Wiederbelebung ist nach Rückers Aussage eins der wenigen Themen, bei dem bewiesen ist, wie stark die Überlebensrate von einem Ersthelfer abhängt. Bis der Rettungsdienst den Ort des Geschehens erreicht, vergehen in der Regel nur wenige Minuten. Nur so lange müsste der Helfer also versuchen, den Patienten am Leben zu erhalten.
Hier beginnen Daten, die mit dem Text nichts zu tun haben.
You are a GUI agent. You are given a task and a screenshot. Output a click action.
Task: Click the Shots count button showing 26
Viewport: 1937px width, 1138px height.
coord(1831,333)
Versucht er es aber nicht einmal, sinkt bei einem Herz-Kreislauf-Versagen die Überlebenschance des Betroffenen mit jeder Minute um zehn Prozent.
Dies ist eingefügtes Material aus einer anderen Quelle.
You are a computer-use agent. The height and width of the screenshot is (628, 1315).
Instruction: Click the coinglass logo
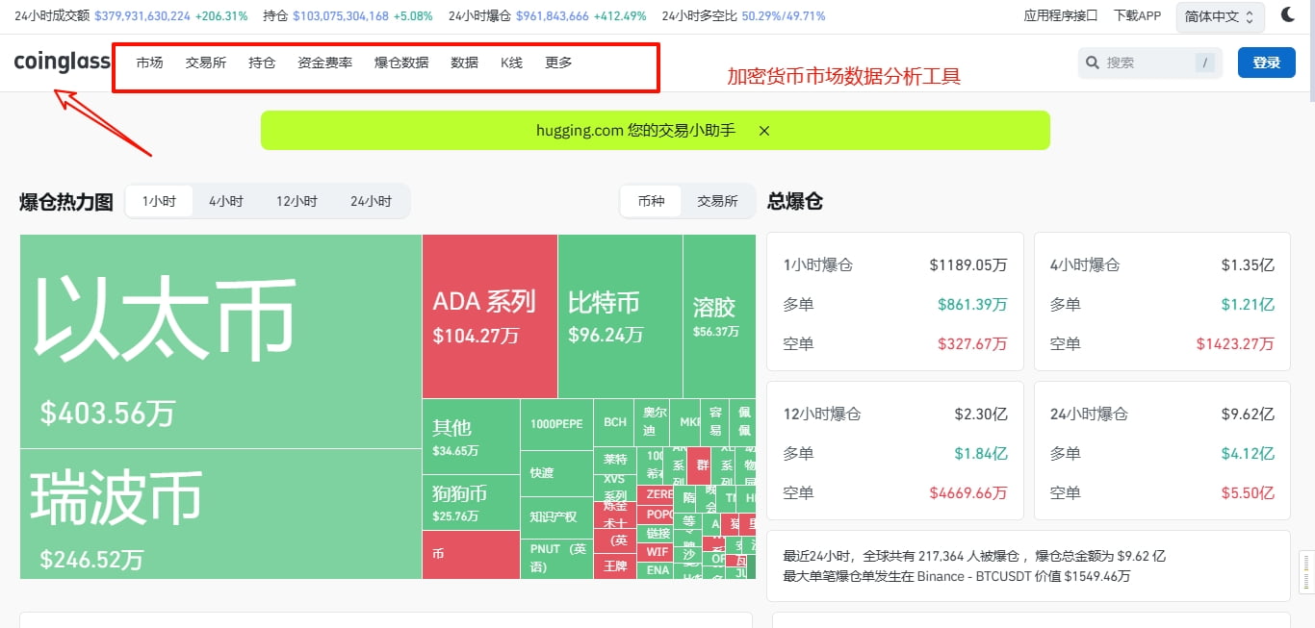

Rechtlich gibt es absolut keine Gefahr für den Helfer. „Und sollte er bei der Hilfe selbst Schaden davontragen, wäre er sogar versichert“, erläutert Rücker. „Sieht er aber weg und bleibt untätig, macht er sich der unterlassenen Hilfeleistung schuldig.“ Diese Straftat kann mit Geldbußen oder bis zu einem Jahr Haft geahndet werden.

Auch die Ausrede, man wüsste nicht, wie Wiederbelebung funktioniert, lässt der Notfallmediziner nicht gelten. „Jeder Autofahrer hat das im Erste-Hilfe-Kurs gelernt. Und man kann sich wohl auch über viele Jahre merken, dass man dafür kräftig von oben auf den Brustkorb drücken muss, fünf bis sechs Zentimeter tief, möglichst 100 Mal pro Minute. Das ist anstrengend, ja. Aber es rettet wahrscheinlich das Leben des Betroffenen.“

Dass lebensrettende Maßnahmen nach Verkehrsunfällen gebraucht werden, ist laut Rücker gar nicht so häufig. Viel öfter ginge es durch Herzstillstände um Leben und Tod. Deshalb sei in den allermeisten Fällen die Abfolge „(Zustand) prüfen – (Hilfe) rufen – (Brustkorb) drücken“ eigentlich alles, was zu tun sei.

Überhaupt gibt es nach seiner Meinung nur drei Dinge, die ein Ersthelfer unbedingt und sofort machen muss: eben die Wiederbelebung, dann das Stillen sehr starker Blutungen und die Rettung aus einem Gefahrenbereich, etwa einem Brand. In den meisten anderen Fällen reiche es, den Rettungsdienst zu alarmieren und dann bei dem Patienten zu bleiben.

Wodurch die mangelnde Bereitschaft zur Hilfe ausgelöst wird, ist Rückers Forschungsthema. Er sieht in erster Linie soziokulturelle Gründe. „Wir haben es einfach verlernt, zur Hilfe bereit zu sein“, sagt er. Man müsse schon bei Kindern anfangen, sie zu schulen. Dafür hält er es für sinnvoll, allgemeine Erste-Hilfe-Kurse von der Wiederbelebung abzugrenzen.

„Ein gut unterrichteter Kurs in Wiederbelebung dauert nur anderthalb Stunden. Und wir brauchen eine angstfreie Umgebung, um das zu lernen.“ Richtig sinnvoll wird es, wenn ausreichend Spezial-Puppen zur Verfügung stehen, um die Herzdruckmassage inklusive Beatmung zu üben.